Let $V$ and $W$ be vector spaces and $T:V\rightarrow W$ be linear.
(a) Prove that $T$ is one-to-one iff $T$ carries linearly independent subsets of $V$ onto linearly independent subsets of $W$.
(b) Suppose that $T$ is one-to-one and that $S$ is a subset of $V$. Prove that $S$ is linear independent iff $T(S)$ is linear independent.
(c) Suppose $\mathcal{B} = \{v_{1},v_{2},\ldots,v_{n}\}$ is a basis for $V$ and $T$ is one-to-one and onto. Prove that $T(\mathcal{B}) = \{T(v_{1}),T(v_{2}),\ldots,T(v_{n})\}$ is a basis for $W$.
MY ATTEMPT (EDIT)
(a) We shall prove that implication ($\Rightarrow$) first.
Suppose that $S = \{s_{1},s_{2},\ldots,s_{m}\}\subset V$ is linear independent and $T$ is injective. Then we have that \begin{align*} & a_{1}T(s_{1}) + a_{2}T(s_{2}) + \ldots + a_{m}T(s_{m}) = 0 \Longrightarrow\\\\ & T(a_{1}s_{1} + a_{2}s_{2} + \ldots + a_{m}s_{m}) = 0 \Longrightarrow\\\\ & a_{1}s_{1} + a_{2}s_{2} + \ldots + a_{m}s_{m} = 0 \Longrightarrow\\\\ & a_{1} = a_{2} = \ldots = a_{m} = 0 \end{align*}
Thus $\{T(s_{1}),T(s_{2}),\ldots,T(s_{m})\}$ is linear independent, just as it has been claimed.
Let us prove that $(\Leftarrow)$ holds too.
We must prove that $T(v) = 0$ implies that $v = 0$. Indeed, according to the given assumption, if $\mathcal{B}_{V} = \{v_{1},v_{2},\ldots,v_{n}\}$ is a basis for $V$, then $T(\mathcal{B}_{V}) = \{T(v_{1}),T(v_{2}),\ldots,T(v_{n})\}$ is linear independent. Thence we get that \begin{align*} & T(v) = T(a_{1}v_{1} + a_{2}v_{2} + \ldots + a_{n}v_{n}) = 0 \Longrightarrow\\\\ & a_{1}T(v_{1}) + a_{2}T(v_{2}) + \ldots + a_{n}T(v_{n}) = 0 \Longrightarrow\\\\ & a_{1} = a_{2} = \ldots = a_{n} = 0 \Longrightarrow v = 0 \end{align*} and we are done.

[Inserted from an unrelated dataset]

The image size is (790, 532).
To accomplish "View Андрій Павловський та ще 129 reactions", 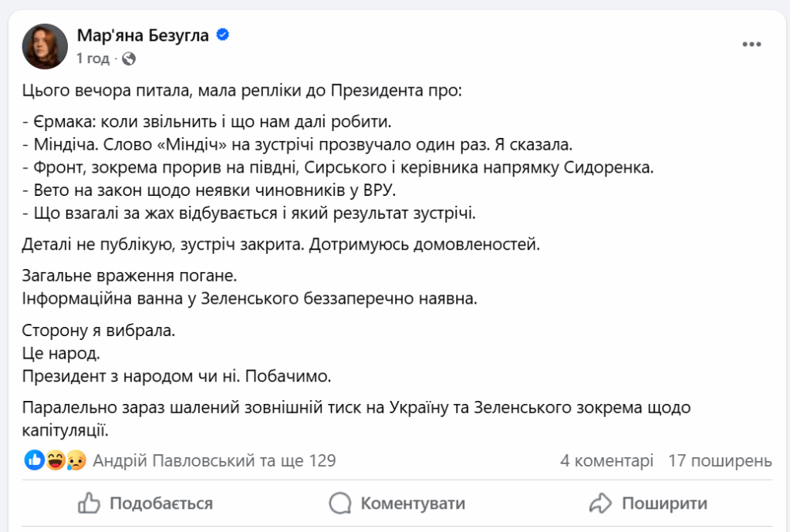I will (214, 461).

(b) Let us prove $(\Rightarrow)$ first.
If $S$ is LI, then $T(S)$ is LI, according to (a).
Let us now prove the implication $(\Leftarrow)$.
If $S = \{s_{1},s_{2},\ldots,s_{n}\}$, then $T(S) = \{T(s_{1}),T(s_{2}),\ldots,T(s_{n})\}$. If $T(S)$ is LI, then one has that \begin{align*} & a_{1}s_{1} + a_{2}s_{2} + \ldots + a_{n}s_{n} = 0 \Longrightarrow\\\\ & T(a_{1}s_{1} + a_{2}s_{2} + \ldots + a_{n}s{n}) = 0 \Longrightarrow\\\\ & a_{1}T(s_{1}) + a_{2}T(s_{2}) + \ldots + a_{n}T(s_{n}) = 0 \Longrightarrow\\\\ & a_{1} = a_{2} = \ldots = a_{n} = 0 \end{align*} Thus $S$ is linear independent, just as desired.
(c) If $T$ is one-to-one, then $T(\mathcal{B}) = \{T(v_{1}),T(v_{2}),\ldots,T(v_{n})\}$ is linear independent. This is because $\mathcal{B}$ is LI as well.
Since $T$ is onto, we have that $T(V) = \text{span}(T(\mathcal{B})) = W$. Consequently, $T(\mathcal{B})$ is a basis for $W$, and we are done.
Could someone double-check my arguments?
Your revised attempt to show that if $T$ sends linearly independent sets to linearly independent sets is correct as far as it goes. It suffers form an unwarranted assumption that your space is finite dimensional (though you are probably working just with finite dimensional spaces). This can easily be fixed by taking an arbitrary basis and then just taking finitely many basis vectors needed to express $v$.
But there is a much simpler way: it is enough to show that if $v\neq 0$ then $T(v)\neq 0$. If $v\neq 0$, then $\{v\}$ is linearly independent, hence $\{T(v)\}$ is linearly independent; hence $T(v)\neq 0$.
Alternatively, using contrapositives, if $T(v)=0$ then $\{T(v)\}$ is linearly dependent, which means that $\{v\}$ is linearly dependent, which means that $v=0$.